Quella cifra parla da sé. I nerazzurri vedono in Provedel il sostituto designato di Yann Sommer, la cui partenza lascerà vacante la porta in vista della stagione 2026-27, sotto la guida dell'allenatore Cristian Chivu. Che un club blasonato come l'Inter valuti in maniera così contenuta un estremo difensore navigato come Provedel, suggerisce che consideri l'operazione una soluzione a breve termine e a basso rischio, più che un vero e proprio colpo di mercato. Per il portiere, tuttavia, il discorso è differente: un trasferimento a una formazione da Champions League a 32 anni rappresenta un'opportunità di fine carriera irripetibile.
L'ultima stagione di Provedel alla Lazio ne avvalora la candidatura.

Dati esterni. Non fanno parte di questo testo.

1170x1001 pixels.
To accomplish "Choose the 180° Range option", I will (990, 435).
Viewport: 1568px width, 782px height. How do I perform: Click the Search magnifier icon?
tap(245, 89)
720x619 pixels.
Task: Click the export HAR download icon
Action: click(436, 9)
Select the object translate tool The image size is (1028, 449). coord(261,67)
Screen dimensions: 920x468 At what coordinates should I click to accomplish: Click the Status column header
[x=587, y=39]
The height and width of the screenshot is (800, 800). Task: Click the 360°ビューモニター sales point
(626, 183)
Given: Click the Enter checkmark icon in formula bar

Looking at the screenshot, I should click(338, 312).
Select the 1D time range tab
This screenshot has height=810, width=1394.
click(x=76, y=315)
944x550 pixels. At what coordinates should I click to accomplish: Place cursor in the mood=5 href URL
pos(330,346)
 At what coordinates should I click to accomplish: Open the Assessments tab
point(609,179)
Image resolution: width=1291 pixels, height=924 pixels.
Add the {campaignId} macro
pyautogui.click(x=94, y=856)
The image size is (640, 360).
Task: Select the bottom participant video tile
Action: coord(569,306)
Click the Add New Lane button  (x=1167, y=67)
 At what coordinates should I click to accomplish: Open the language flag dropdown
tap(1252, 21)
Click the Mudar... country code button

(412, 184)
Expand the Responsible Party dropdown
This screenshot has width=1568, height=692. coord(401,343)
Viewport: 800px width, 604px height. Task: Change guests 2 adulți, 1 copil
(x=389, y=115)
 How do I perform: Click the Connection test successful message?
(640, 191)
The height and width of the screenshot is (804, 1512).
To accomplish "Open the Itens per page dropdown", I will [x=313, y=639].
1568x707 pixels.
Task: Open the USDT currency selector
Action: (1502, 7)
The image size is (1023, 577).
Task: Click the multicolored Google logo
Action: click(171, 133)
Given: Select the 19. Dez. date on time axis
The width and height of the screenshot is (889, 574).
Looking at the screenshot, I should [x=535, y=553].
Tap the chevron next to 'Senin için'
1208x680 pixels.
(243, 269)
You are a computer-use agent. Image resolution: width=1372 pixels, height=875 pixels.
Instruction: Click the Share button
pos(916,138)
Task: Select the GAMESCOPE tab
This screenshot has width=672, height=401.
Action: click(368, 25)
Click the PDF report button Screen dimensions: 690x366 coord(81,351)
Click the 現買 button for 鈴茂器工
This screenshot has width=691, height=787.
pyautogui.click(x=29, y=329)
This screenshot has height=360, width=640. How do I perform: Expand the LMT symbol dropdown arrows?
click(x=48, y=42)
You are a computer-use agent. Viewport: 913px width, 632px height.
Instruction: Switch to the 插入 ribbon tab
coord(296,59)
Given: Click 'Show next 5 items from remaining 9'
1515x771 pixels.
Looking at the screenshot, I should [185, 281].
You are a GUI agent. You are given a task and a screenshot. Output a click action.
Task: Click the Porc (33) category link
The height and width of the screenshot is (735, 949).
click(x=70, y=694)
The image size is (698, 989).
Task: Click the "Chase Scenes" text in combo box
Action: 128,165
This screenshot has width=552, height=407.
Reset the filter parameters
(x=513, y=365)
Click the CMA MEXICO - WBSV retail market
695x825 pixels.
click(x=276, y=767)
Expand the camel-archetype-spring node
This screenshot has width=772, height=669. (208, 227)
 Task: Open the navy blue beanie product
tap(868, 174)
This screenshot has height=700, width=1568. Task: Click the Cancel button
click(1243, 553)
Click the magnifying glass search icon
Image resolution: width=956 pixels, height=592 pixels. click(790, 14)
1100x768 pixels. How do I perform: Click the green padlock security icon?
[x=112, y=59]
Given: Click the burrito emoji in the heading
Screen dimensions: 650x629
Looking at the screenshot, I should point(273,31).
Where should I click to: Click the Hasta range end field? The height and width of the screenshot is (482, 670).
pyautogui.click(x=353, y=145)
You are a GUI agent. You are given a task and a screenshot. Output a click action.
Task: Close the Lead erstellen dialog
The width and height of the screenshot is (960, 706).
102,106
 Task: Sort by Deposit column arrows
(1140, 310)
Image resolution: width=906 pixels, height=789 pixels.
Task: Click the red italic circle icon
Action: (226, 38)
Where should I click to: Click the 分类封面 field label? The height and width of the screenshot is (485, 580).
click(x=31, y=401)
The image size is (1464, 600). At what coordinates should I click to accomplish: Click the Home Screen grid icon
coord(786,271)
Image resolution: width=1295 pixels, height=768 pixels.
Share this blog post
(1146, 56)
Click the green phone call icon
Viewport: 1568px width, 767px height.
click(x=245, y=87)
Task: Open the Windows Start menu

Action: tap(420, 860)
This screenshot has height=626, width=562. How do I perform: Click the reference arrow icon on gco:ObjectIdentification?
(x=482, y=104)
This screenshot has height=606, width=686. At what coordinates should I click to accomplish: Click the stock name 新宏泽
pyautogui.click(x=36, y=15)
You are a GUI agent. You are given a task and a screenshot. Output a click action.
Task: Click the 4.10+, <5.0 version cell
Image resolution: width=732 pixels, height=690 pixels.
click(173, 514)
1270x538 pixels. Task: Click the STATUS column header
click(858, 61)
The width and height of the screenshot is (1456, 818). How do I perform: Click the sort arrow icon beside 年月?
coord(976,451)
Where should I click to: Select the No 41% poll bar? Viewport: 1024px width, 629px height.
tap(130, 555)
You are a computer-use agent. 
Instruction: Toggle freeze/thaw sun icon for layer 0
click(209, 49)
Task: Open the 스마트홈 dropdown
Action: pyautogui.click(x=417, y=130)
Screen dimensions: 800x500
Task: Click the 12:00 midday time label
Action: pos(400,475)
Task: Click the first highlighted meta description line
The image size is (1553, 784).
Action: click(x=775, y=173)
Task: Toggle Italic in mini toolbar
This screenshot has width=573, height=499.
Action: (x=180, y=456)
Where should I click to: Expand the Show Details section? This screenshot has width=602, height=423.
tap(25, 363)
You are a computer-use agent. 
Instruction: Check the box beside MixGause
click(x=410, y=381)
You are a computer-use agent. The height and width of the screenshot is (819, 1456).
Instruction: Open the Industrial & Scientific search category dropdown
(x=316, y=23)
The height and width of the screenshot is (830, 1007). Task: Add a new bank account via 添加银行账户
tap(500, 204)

In 27 presenze in Serie A nel 2025-26, il numero uno biancoceleste ha registrato una media voto di 7.20 – un dato che testimonia una solidità e affidabilità costanti, più che sprazzi di brillantezza occasionale. I capitolini di Maurizio Sarri hanno concluso la stagione al nono posto con 51 punti in 37 partite, incassando 39 reti nell'arco dell'annata. Quel dato difensivo non è certo da top club, ma non è un fardello che l'estremo difensore possa o debba portare da solo; le 13 vittorie e 12 sconfitte della squadra nel corso dell'anno indicano una fragilità strutturale che nessun portiere risolve unilateralmente.
La posizione della Lazio in questa trattativa è delicata. Il contratto di Provedel scade nel 2027, il che in teoria garantisce ai capitolini un certo potere contrattuale. Nella pratica, però, un giocatore che ha già deciso di cambiare aria raramente apporta benefici alla squadra rimanendo. I biancocelesti stanno già pianificando una rifondazione del reparto arretrato in vista del post-Romagnoli, e monetizzare anche con una cifra contenuta per l'estremo difensore in partenza – piuttosto che perderlo a costo zero tra dodici mesi – potrebbe essere l'esito più pragmatico che la dirigenza laziale accetterà.
L'offerta è imminente. Resta da capire se due o tre milioni saranno sufficienti per chiudere rapidamente l'affare.